Video footage emerging from the scene suggests that the two may have caught fire accidentally when people tried to snatch a cigarette lighter one of them had pulled out of his pocket.
The two, identified as Rajkumar Raghuvanshi and Raju Patel, were later admitted to the Burns Ward at the Choithram Hospital in Indore, where they are currently being treated.
Officials at the hospital, speaking on condition of anonymity, said that the two are out of danger and will undergo surgical procedures on Saturday.
Despite government efforts to allay health and environmental concerns a day earlier, Pithampur erupted in protests on Friday, with activists pushing back police cordons to reach the Ramky Enviro plant, where the waste is proposed to be incinerated.

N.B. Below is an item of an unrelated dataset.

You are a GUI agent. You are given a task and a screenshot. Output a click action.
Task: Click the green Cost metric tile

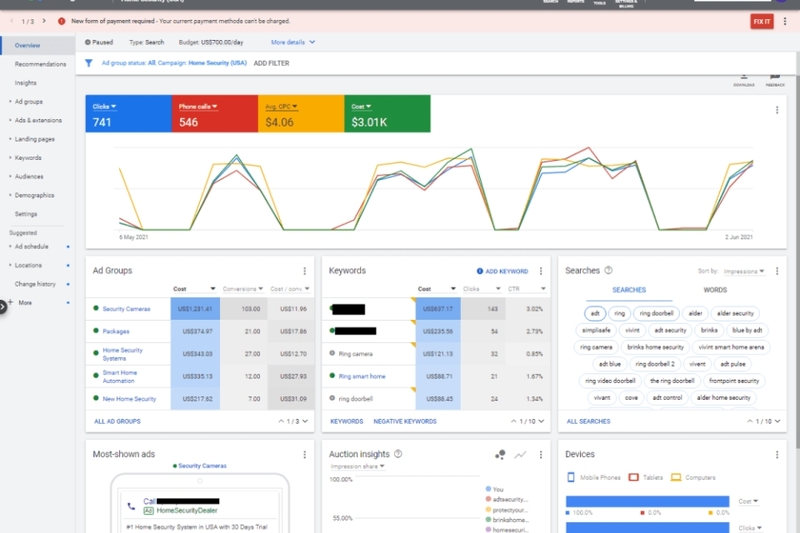[388, 115]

The waste, a mix of leftovers and sludge from the storage site where it had languished for four decades, arrived in Pithampur in a protected convoy from the defunct Union Carbide factory in Bhopal.
Speaking hours after the convoy’s arrival in Pithampur, Chief Minister Mohan Yadav and Urban Administration Minister Kailash Vijayvargiya sought to reassure the people of Pithampur, where activists had called for a day-long shutdown on Friday.

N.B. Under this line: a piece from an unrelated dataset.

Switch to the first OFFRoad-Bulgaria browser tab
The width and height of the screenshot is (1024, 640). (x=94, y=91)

Vijayvargiya, also the guardian minister for Dhar of which Pithampur is a part, visited the burn victims at the hospital on Friday evening in an expression of solidarity with family members.
Authorities said the situation in the city remained tense after police resorted to a lathi charge and water cannons to disperse the protest.
While the government has repeatedly asserted that the shifting of the waste complies with a December 3 order from the High Court, activists blame the government for pushing ahead with the removal and incineration of the waste, despite the risks of soil and groundwater contamination.
In its order, the High Court had questioned the government’s reluctance to act, despite scientific evidence from the trial burning of 10 metric tonnes of waste in 2015, and set a four-week deadline for the government to take action and submit a report on the matter.
Though the government maintains that the waste is safe and does not pose environmental or health risks, activists describe the studies as inadequate and are calling for further research and safer disposal methods.
The waste in question consists of residues found on the Union Carbide factory campus, which was shut down in the aftermath of the gas disaster that claimed thousands of lives on the intervening night of December 2-3, 1984.